The Global Competitiveness Report 2015-2016 finds countries need higher productivity to address sluggish global growth and persistent high unemployment and failure to boost competitiveness is compromising resilience to recession and other shocks
The report highlights that after five years of decline, India jumped 16 ranks to 55th place compared to 71st rank in 2014-15 report
|7||Hong Kong SAR||5.5|
|17||United Arab Emirates||5.2|
|74||Iran, Islamic Rep.||4.1|
|89||Trinidad and Tobago||3.9|
|111||Bosnia and Herzegovina||3.7|
It reports that there is a mixed picture in Middle East. Qatar (14th) leads the region, ahead of the United Arab Emirates (17th), although it remains more at risk than its neighbour to continued low energy prices, as its economy is less diversified. It says that with geopolitical conflict and terrorism threatening to take an even bigger toll, countries in the region must focus on reforming the business environment and strengthening the private sector.
Report on India
• It says that after five years of decline, India was able to jump 16 ranks and was positioned at the 55th place. It praises Prime Minister Narendra Modi for this dramatic reversal by saying that his pro-business, pro-growth, and anti-corruption stance has improved the business community’s sentiment toward the government.
• The quality of India’s institutions is judged more favorably (60th, up 10), although business leaders still consider corruption to be the biggest obstacle to doing business in the country.
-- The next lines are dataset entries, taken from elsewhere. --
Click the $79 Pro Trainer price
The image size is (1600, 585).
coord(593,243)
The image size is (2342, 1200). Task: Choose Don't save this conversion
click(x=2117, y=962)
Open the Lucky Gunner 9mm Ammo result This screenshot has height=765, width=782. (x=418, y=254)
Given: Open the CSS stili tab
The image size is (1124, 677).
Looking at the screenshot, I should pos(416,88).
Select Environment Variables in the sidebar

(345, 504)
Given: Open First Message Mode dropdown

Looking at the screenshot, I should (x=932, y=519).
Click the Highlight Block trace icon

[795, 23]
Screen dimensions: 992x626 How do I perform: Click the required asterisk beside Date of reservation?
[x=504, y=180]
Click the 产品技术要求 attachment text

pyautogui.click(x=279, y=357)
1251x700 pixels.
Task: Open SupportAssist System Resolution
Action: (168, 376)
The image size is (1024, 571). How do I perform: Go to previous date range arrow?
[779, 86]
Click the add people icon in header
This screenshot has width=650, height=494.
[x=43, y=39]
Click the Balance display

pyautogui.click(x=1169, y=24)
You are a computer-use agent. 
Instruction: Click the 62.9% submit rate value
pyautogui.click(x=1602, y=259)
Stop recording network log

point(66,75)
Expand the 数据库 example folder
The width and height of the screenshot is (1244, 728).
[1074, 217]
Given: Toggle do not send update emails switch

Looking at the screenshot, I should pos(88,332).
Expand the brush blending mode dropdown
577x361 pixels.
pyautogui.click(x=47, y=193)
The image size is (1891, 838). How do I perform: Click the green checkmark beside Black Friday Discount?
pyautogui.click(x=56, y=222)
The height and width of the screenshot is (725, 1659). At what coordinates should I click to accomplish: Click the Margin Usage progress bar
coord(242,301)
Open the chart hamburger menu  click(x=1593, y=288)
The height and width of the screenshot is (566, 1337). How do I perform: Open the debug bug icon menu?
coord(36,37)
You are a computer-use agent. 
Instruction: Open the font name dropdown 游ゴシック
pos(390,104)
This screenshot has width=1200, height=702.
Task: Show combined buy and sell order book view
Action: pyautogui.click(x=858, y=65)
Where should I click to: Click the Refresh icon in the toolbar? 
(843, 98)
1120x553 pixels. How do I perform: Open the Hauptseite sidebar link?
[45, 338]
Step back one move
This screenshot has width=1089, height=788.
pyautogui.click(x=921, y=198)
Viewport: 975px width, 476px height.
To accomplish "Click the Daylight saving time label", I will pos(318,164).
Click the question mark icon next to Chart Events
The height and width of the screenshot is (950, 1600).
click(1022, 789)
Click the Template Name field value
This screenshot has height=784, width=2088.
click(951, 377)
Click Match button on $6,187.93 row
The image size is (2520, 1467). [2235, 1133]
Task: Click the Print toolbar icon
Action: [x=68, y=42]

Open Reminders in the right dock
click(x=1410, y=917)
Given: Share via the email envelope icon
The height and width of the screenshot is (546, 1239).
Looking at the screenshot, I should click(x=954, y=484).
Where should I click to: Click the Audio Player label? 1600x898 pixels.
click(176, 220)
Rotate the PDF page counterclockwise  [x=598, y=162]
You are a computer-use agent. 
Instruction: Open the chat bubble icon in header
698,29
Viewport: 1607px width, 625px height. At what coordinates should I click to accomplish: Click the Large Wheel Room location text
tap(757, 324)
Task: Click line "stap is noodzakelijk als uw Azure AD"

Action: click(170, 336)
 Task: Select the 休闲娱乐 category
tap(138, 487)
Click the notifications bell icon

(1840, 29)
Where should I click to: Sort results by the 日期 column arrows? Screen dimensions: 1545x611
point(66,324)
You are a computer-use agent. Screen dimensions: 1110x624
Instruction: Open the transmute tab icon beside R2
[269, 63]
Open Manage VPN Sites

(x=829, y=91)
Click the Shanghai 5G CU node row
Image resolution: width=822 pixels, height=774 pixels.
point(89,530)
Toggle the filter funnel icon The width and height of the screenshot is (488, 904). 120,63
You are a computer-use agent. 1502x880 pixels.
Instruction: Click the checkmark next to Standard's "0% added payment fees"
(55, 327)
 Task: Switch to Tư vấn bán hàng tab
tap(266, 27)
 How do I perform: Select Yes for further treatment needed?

• India’s performance in the macroeconomic stability pillar has improved, although the situation remains worrisome (91st, up 10). This macroeconomic stability was achieved due to lower commodity prices, inflation that eased to 6 percent in 2014, down from near double-digit levels the previous year.
• The government budget deficit has gradually dropped since its 2008 peak, although it still amounted to 7 percent of GDP in 2014, one of the world’s highest (131st).
• Infrastructure has improved (81st, up six) but remains a major growth bottleneck—electricity in particular.
• India remains one of the least digitally connected countries in the world (120th, up one). Fewer than one in five Indians access the Internet on a regular basis, and fewer than two in five are estimated to own even a basic cell phone.
• The fact that the most notable improvements are in the basic drivers of competitiveness bodes well for the future, especially the development of the manufacturing sector. But other areas also deserve attention, including technological readiness.
The Global Competitiveness Report’s competitiveness ranking is based on the Global Competitiveness Index (GCI), which was introduced by the World Economic Forum in 2004. Defining competitiveness as the set of institutions, policies and factors that determine the level of productivity of a country, GCI scores are calculated by drawing together country-level data covering 12 categories – the pillars of competitiveness – that collectively make up a comprehensive picture of a country’s competitiveness.The 12 pillars are: institutions, infrastructure, macroeconomic environment, health and primary education, higher education and training, goods market efficiency, labour market efficiency, financial market development, technological readiness, market size, business sophistication, and innovation.